Advaxis, Inc., (OTCBB: ADXS), a leader in developing the next generation of immunotherapies for cancer and infectious diseases, has completed a pre-IND (Investigational New Drug) meeting with the FDA on August 10 to discuss the development plan for ADXS-PSA, a construct for the treatment of prostate cancer. The FDA addressed the company's questions and provided guidance on the requirements to file an IND to initiate clinical trials. This IND is expected to be filed before the end of the year.
“The FDA has consistently been very helpful. It is critical for Advaxis to understand the regulatory perspective, and the guidance we have received has improved our development program in many ways”

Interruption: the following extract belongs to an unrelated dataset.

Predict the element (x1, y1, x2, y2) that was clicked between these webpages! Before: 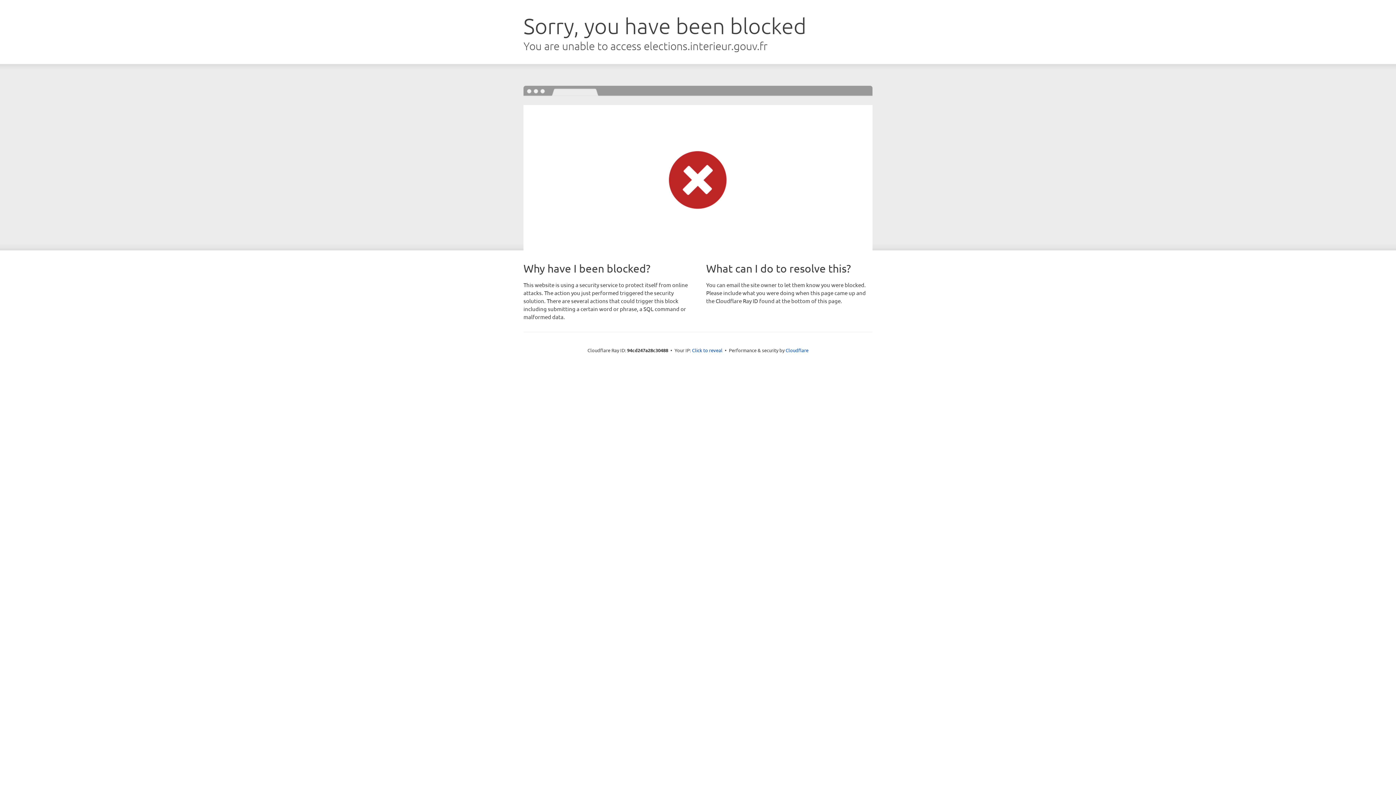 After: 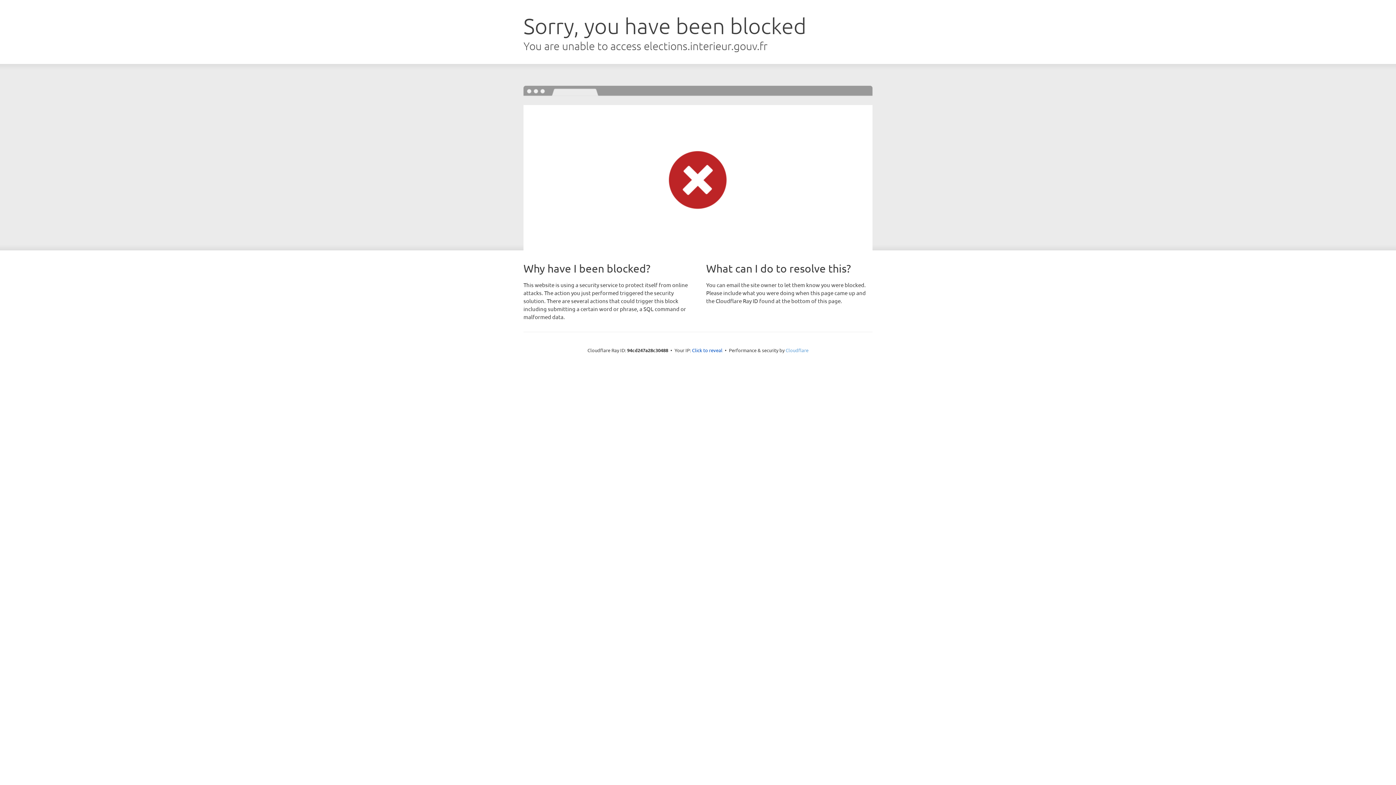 Action: bbox: (785, 347, 808, 353) label: CloudflarePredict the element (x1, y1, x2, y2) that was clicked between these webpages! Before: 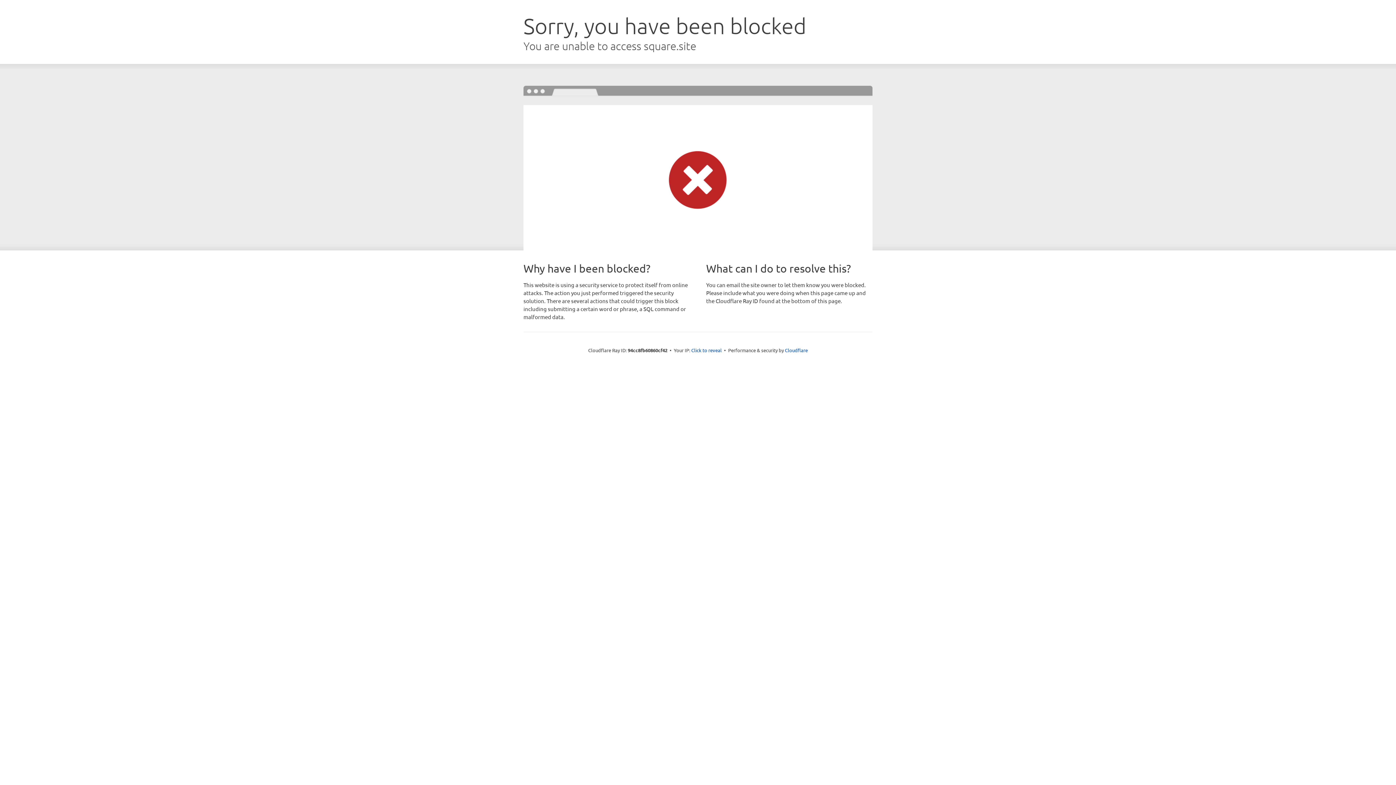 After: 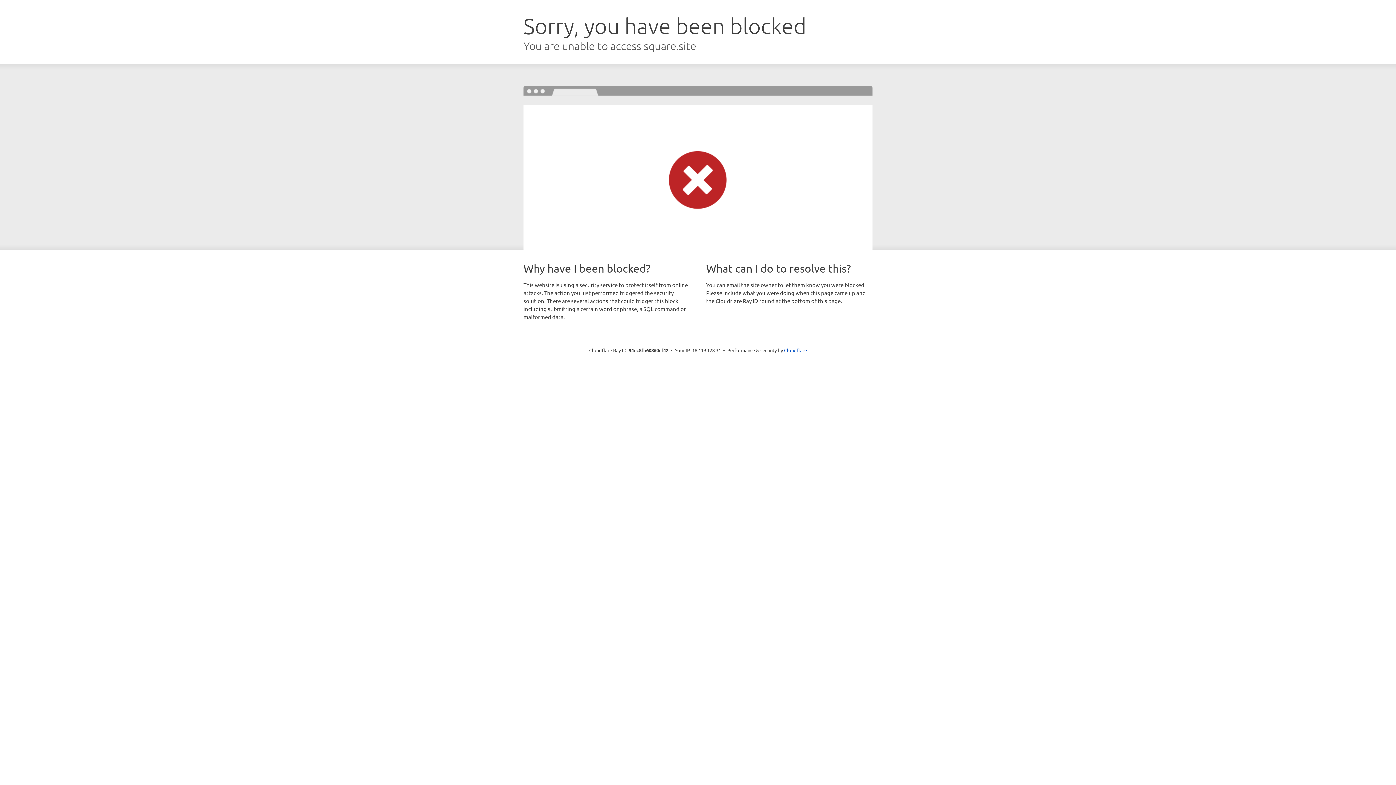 Action: bbox: (691, 346, 722, 353) label: Click to reveal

A pre-IND meeting is conducted to develop mutual understanding and agreement between the FDA and the Company regarding the content needed to assess manufacturing, toxicology, pre-clinical and rationale to support a first in humans clinical trial. Based on FDA input, the planned toxicology studies will be completed on schedule for a filing by year end. Once an IND is filed, FDA has 30 days to comment before the Company can begin Phase I trials
"The FDA has consistently been very helpful. It is critical for Advaxis to understand the regulatory perspective, and the guidance we have received has improved our development program in many ways," commented Advaxis Executive Vice President John Rothman. "Because each new construct is based on live attenuated Listeria monocytogenes, every successful interaction with the FDA strengthens the regulatory framework for this entire new class of immunotherapies."